VIDAS GIRATÓRIAS

Houve um tempo em que o cidadão dirigia-se ao banco para movimentar a conta bancária, honrar as prestações, pedir um estrato para conferir o orçamento apertado, um empréstimo, saldo, essas coisas. Como hoje, entrar e sair de agências era um tanto corriqueiro, como corriqueiro era se deparar com a incômoda presença de outro correntista que ao invés de usar cheque para sacar, sacava logo uma arma, normalmente de grosso calibre, que apontava para a cara do gerente, do caixa ou atendente, exigindo a grana que ali estivesse, fosse no cofre, na gaveta ou no bolso. Tudo ao seu alcance, sem perda de tempo! Silenciosamente, então, o cliente, seguindo as instruções, depositava no piso frio o rosto repleto de medo cinematográfico, enquanto a curriola deitava e rolava no dinheiro fácil. A polícia aparecia depois, bem depois.

O noticiário de todos os dias relatava um sem fim de assaltos a bancos. Era a paranóia a tirar o sono de quem necessitava dos seus serviços, assim como se apoderava daquele que tivera a carteira assinada pelo banqueiro e que marcava seu ponto diariamente para receber o provento ao final do mês, em troca de seu trabalho que consistia em lidar com papéis e dinheiro, muito dinheiro, alheio. E o serviço sob a mira de uma arma não era, definitivamente, tarefa das mais prazerosas.

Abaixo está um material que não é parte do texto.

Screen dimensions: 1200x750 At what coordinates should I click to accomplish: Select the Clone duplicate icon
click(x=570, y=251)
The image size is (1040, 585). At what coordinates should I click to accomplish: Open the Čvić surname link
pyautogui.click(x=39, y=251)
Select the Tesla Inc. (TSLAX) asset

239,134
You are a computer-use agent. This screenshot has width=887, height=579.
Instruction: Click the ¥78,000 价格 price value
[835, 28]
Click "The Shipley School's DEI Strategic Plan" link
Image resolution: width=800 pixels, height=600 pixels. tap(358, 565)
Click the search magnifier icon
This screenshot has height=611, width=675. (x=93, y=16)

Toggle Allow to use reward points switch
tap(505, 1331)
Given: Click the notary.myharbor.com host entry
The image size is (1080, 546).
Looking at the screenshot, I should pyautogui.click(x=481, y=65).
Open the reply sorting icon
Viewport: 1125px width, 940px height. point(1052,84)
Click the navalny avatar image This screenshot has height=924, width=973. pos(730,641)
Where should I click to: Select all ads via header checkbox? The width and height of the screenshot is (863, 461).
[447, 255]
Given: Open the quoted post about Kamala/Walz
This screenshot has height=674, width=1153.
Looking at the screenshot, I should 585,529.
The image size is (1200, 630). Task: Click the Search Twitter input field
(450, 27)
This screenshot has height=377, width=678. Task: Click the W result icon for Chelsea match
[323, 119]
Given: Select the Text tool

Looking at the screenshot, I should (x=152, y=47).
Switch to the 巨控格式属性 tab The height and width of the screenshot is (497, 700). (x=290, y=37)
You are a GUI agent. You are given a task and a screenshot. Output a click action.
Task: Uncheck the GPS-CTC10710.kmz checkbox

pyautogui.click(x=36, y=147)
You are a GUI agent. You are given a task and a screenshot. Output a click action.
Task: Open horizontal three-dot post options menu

Então, para se dar um basta nessa anarquia fora da lei (porque dentro dela pode), alguém teve a ideia de instalar nos bancos portas giratórias inteligentes o suficiente para perceber quando há alguém adentrando o recinto com um objeto metálico e impedir sua entrada, travando e deixando de rodar. Muito eficiente, considerando que armas normalmente são feitas de metal.

A vida tornou-se, daí para frente, bem mais confortável, uma vez que a bandidagem passou a dirigir a sua atenção para os inúmeros caixas eletrônicos fora dos bancos e espalhados pelas cidades. Resolveu, o meliante, o seu problema logístico, se especializando em técnicas avançadas para explodi-los com bombas que só ele pode comprar. Tudo na calada da noite e ainda sem a chateação de ter de conviver com o olhar assustado do insuportável que tenta levar a vidinha honestamente.

Sem dúvida, as agências tornaram-se mais seguras. A porta giratória, de fato, funciona! De temperamento nada carismático, ela trava na presença de metais ou qualquer outra coisa que o seu entender de porta julgar suspeito. De marca-passos a pernas mecânicas, botinas com bicos de aço, celulares, molho de chaves, aparelho de surdez, dentadura… Tudo passa pelo seu crivo. E se ela cismar com a cara do correntista e travar, este é obrigado a dar aqueles passinhos irritantes para trás, para antes da faixa, e só então retomar a caminhada, não se esquecendo de deixar na caixinha os pertences, que imagina, estejam atrapalhando a entrada. É aporrinhação que não acaba, embora não se abale o sujeito, consciente de que todo esse aparato trabalha para a sua segurança. Por isso, vai e volta, dá meia volta, reza, faz promessa e não se deixa intimidar. Dribla os nervos, fica eufórico e comemora quando consegue fazer a travessia. Tudo pelo seu bem.

Logicamente que bandido deixou de efetuar seus saques em agências. Só o correntista tem sofrido percalços ao se deparar com as manias desta máquina neurótica, aborrecimento para ninguém botar defeito. Outro dia, por exemplo, uma destas portas malucas confundiu o andador de uma idosa com um fuzil AR-15. A pobre teve que abrir mão do instrumento e capengar para dentro do banco. Onde já se viu?!

Em outra situação, uma senhorinha, nervosa por ter tirado até a peruca sem conseguir entrar, perdeu a compostura e retirou também a roupa. Sacanagem!